> [記録された情報]:
▬▬▬
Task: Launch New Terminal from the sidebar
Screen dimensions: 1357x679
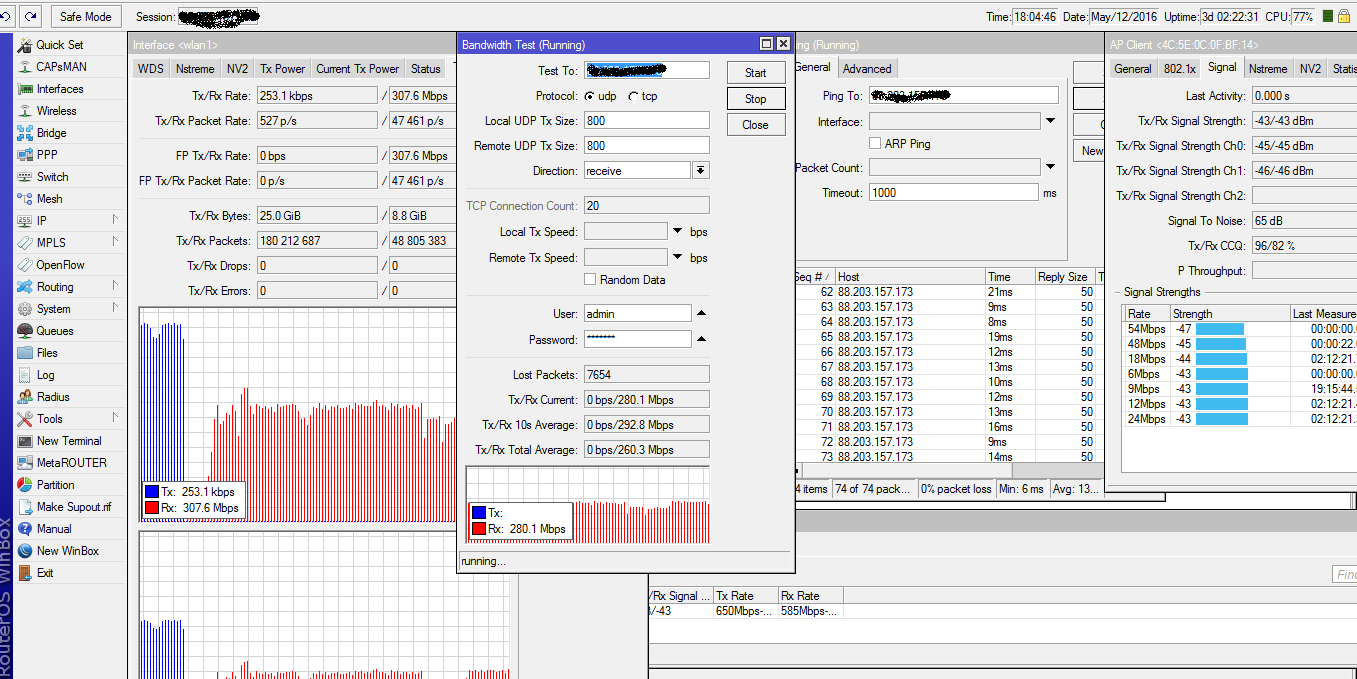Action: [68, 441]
▬▬▬
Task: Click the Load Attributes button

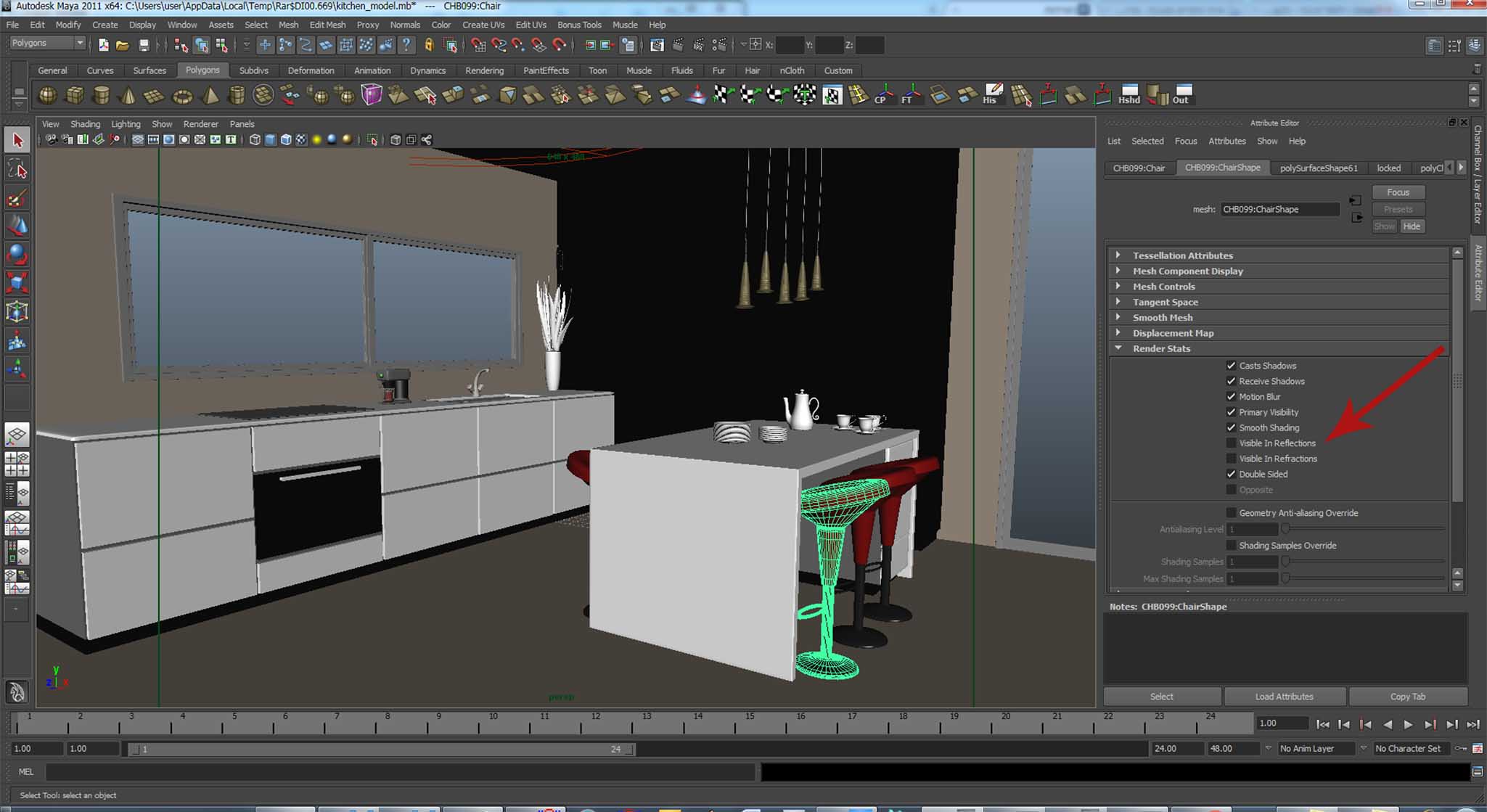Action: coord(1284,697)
▬▬▬
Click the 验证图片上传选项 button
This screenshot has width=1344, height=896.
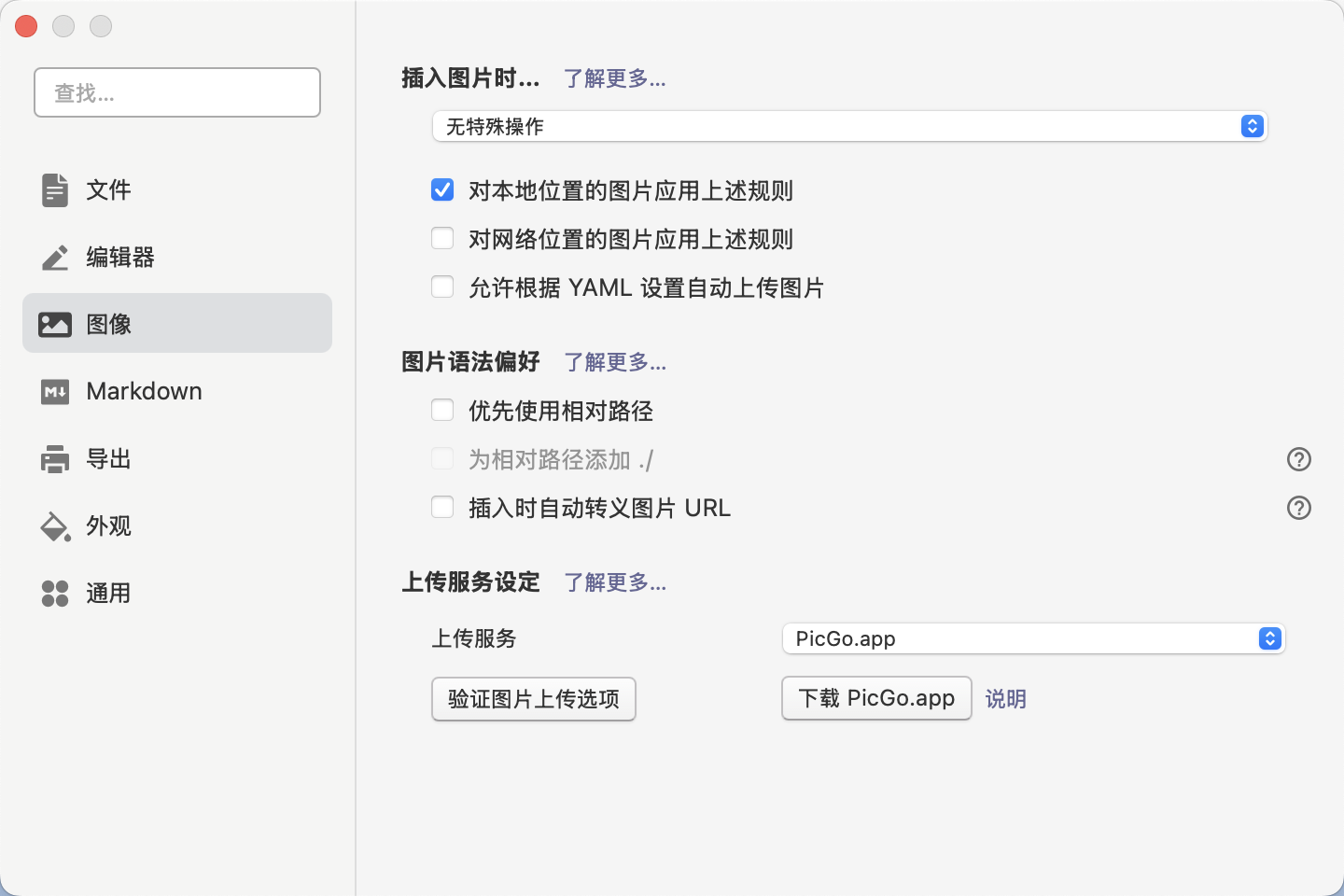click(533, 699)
▬▬▬
> [与えられた問題]: 上の記録から、文字列「Task」を含む行をすべて抜き出してください。大文字と小文字は区別します。

> [この問題の解答]:
Task: Launch New Terminal from the sidebar
Task: Click the Load Attributes button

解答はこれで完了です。